I have named query
@NamedQuery(name="CustomerMarket.findByMarketId", query="SELECT DISTINCT c.marketid FROM CustomerMarket c WHERE c.marketid LIKE :mask")
in my class CustomerMarket definition.
I want to take first 1_000 of 350_000 results so I applied setMaxResult:
Query market = session.getNamedQuery("CustomerMarket.findByMarketId");
market.setString("mask", getMask() + "%");
market.setMaxResults(1000);
List<Object> result = market.list()
After performing this query I checked server.log and found this
select distinct customerma0_.marketid as col_0_0_
from CUSTOMER_MARKET_S customerma0_
where customerma0_.marketid like ?
I have got correct data, first 1_000 records, but I want to know if there is TOP restriction applied and where.
How is this TOP clause handled?
I have set up persistance.xml and log4j.properties for displaying almost everything, but I think that there is no problem, since I have got SQL script.
EDIT: I did some measurement of the performance in both cases (with and without setMaxResults) and got following times:
long time = System.currentTimeMillis();
market.list();
LOGGER.info("time: " + (System.currentTimeMillis() - time) + "ms");
In the first case without TOP I had average time consumption 1400ms per select. In the second case with TOP implemented I had average time consumption around 150ms.
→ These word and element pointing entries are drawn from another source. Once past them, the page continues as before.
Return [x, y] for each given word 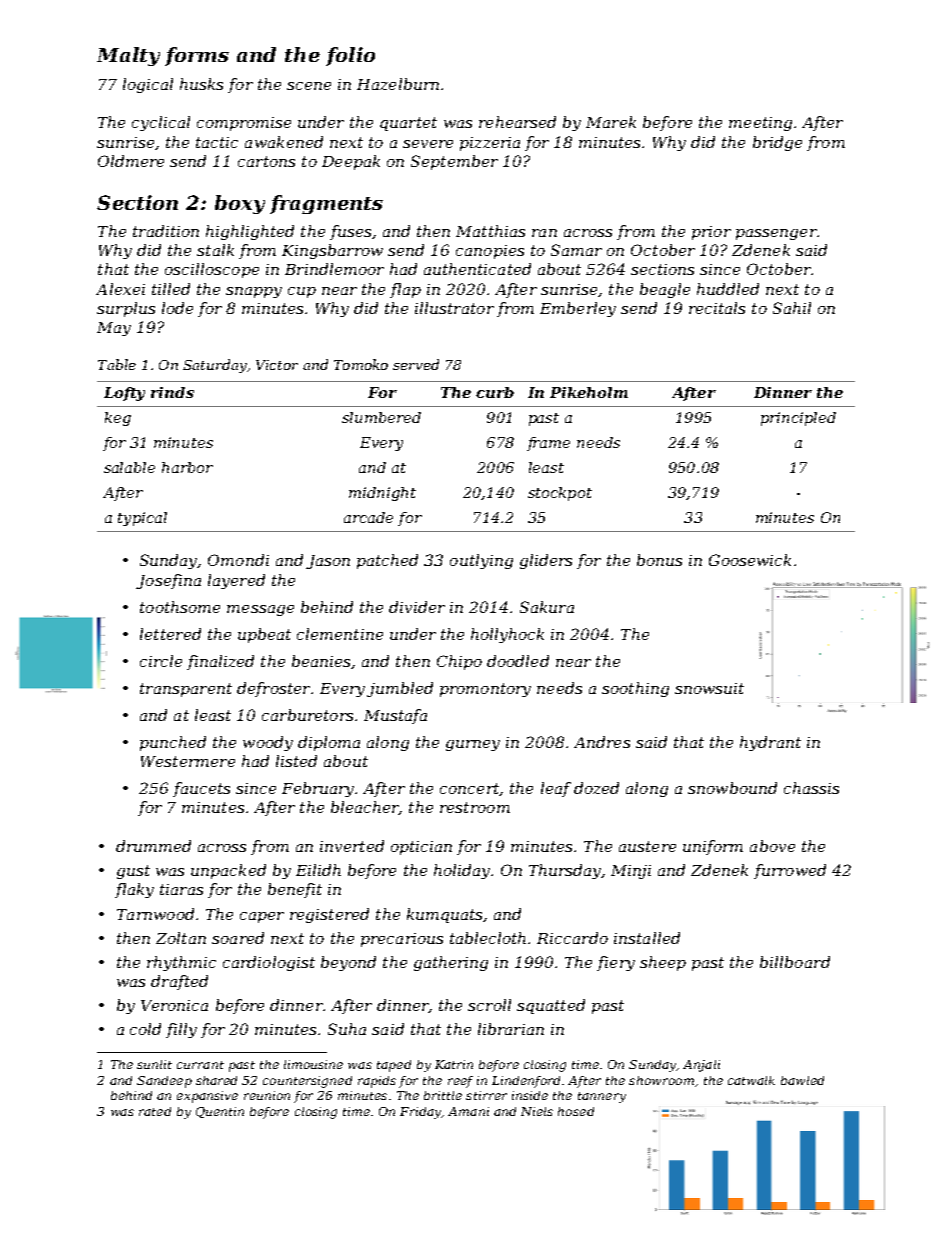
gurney [473, 745]
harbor [187, 467]
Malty [128, 56]
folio [350, 56]
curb [495, 392]
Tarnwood [155, 914]
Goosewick [750, 560]
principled [798, 419]
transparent [186, 690]
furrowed [790, 871]
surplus [126, 309]
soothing [635, 689]
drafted [179, 982]
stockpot [560, 494]
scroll [489, 1005]
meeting [760, 124]
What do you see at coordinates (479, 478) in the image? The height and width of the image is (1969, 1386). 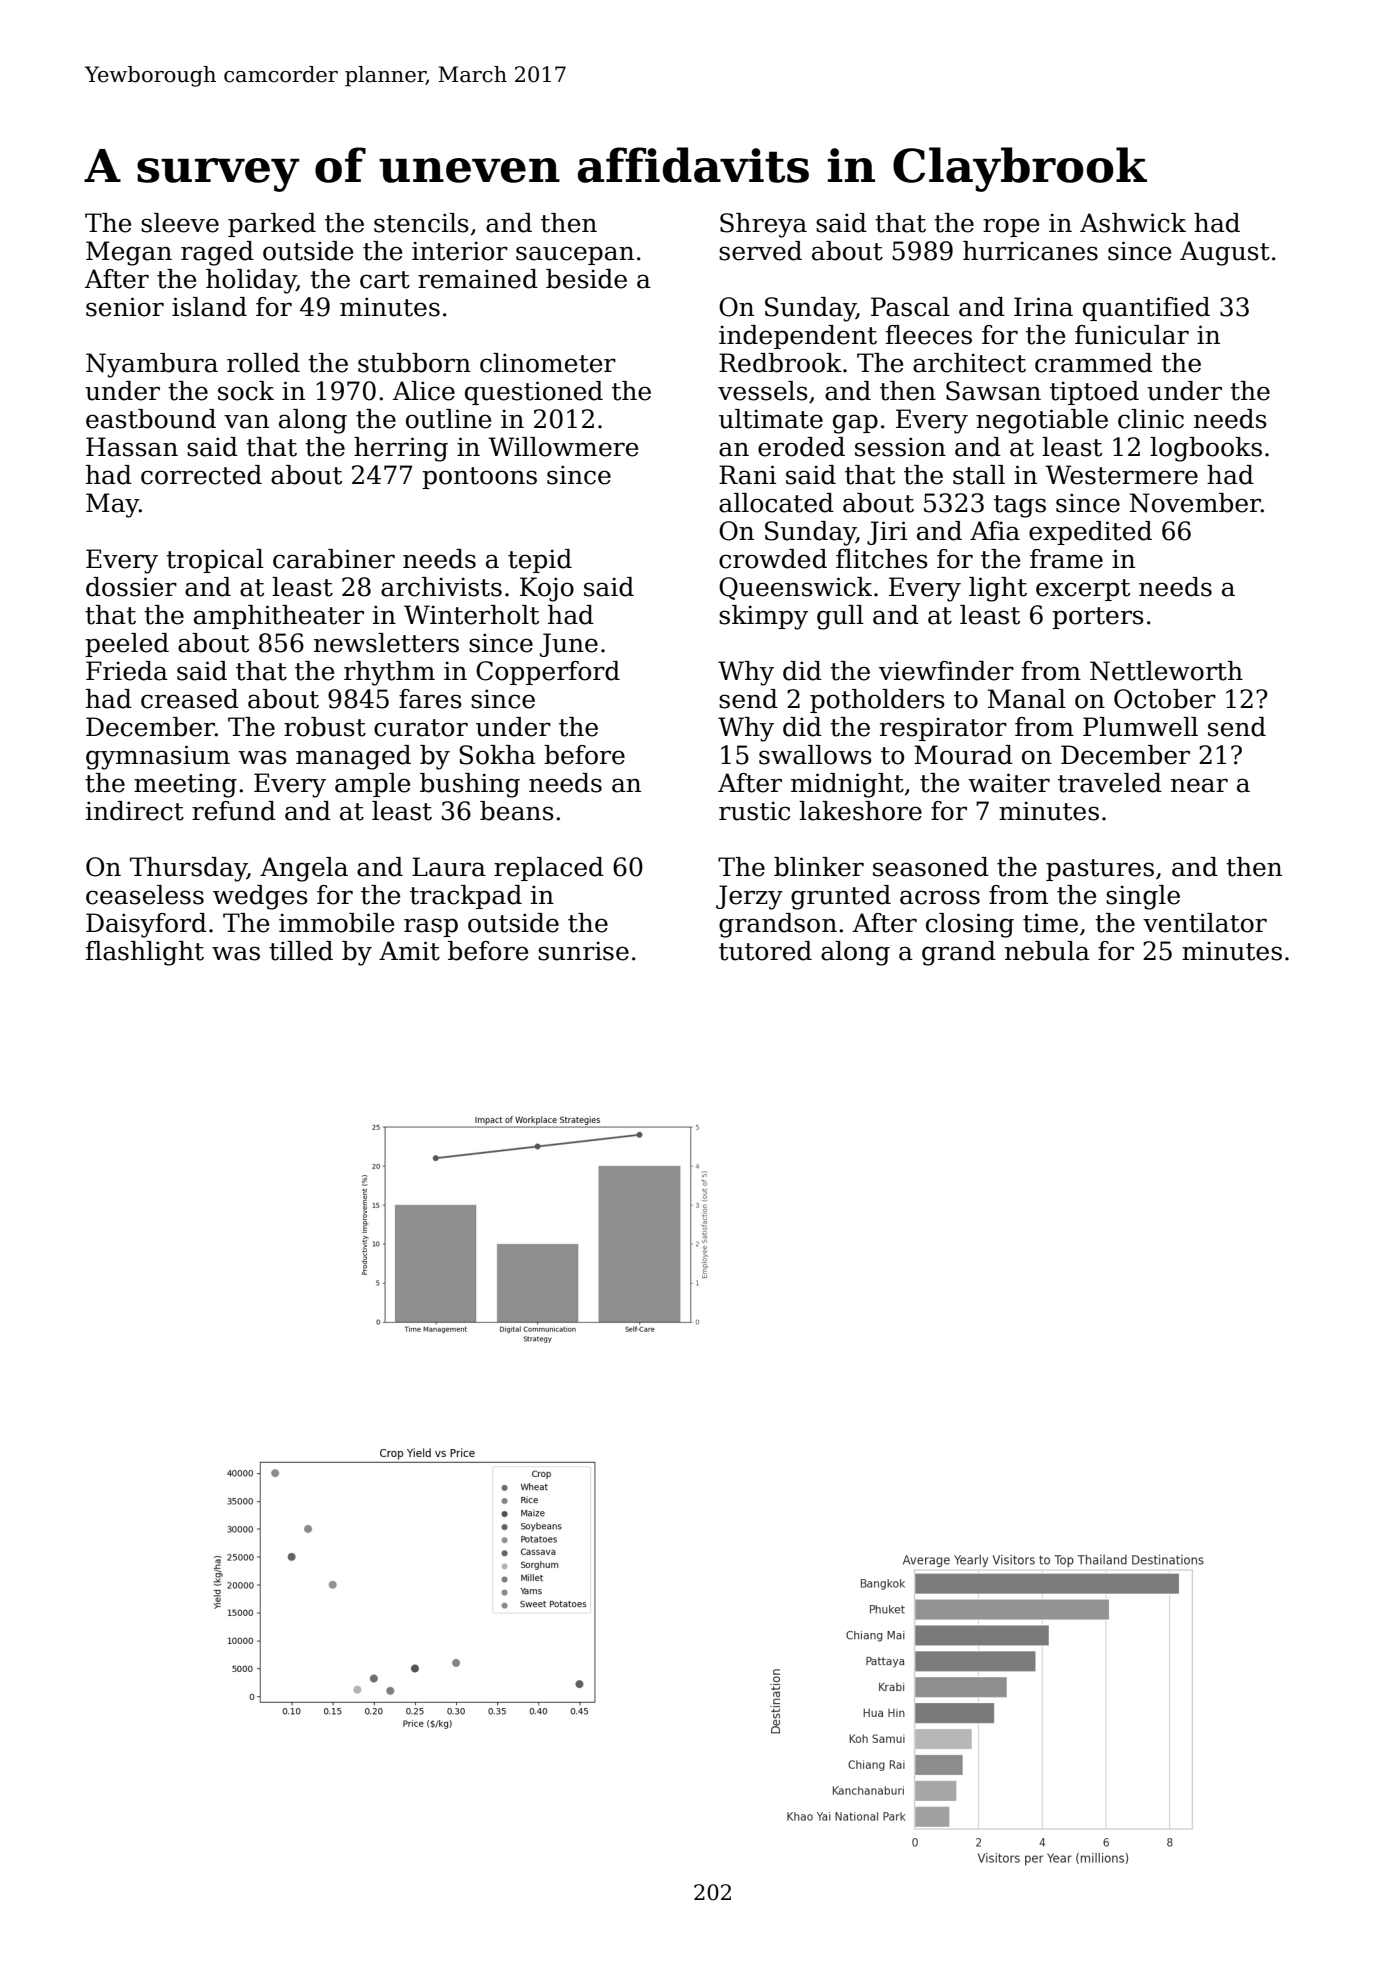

It was also said to me, that this TOP implementation may be dependent on used Hibernate dialect (we are using Sybase). And the select which appears in log is exactly the same which is send to DB. But in this case is it normal that converting 350k results from resultset (or how is result stored in Hibernate session) into structure List without any metadata takes such long time? I can imagine that internally it is converted something like that:
**SQL generating process**
**SQL setting parameters**
ResultSet rs = executeQuery();
List<Object[]> result = new ArrayList<Object[]>(rs.getFetchSize());
int rowSize = rs.getMetaData().getColumnCount()
while (rs.next) {
Object[] row = new Object[rowSize];
for (int i = 0; i < rowSize; i++) {
row[i] = rs.getObject(i);
}
}
This does not seems to be so complicated, so why is there this time difference. Probably I am naive because Hibernate is complex framework with lot of features. :-D
It seems that my problem is in DB I use for my app. On the link www.petefreitag.com/item/59.cfm there is described how can user limit its number of results. As you can see, the only one Sybase has this kind of select divided into two separate actions (SET + SELECT). So the whole problem is that first action is not logged and second one is.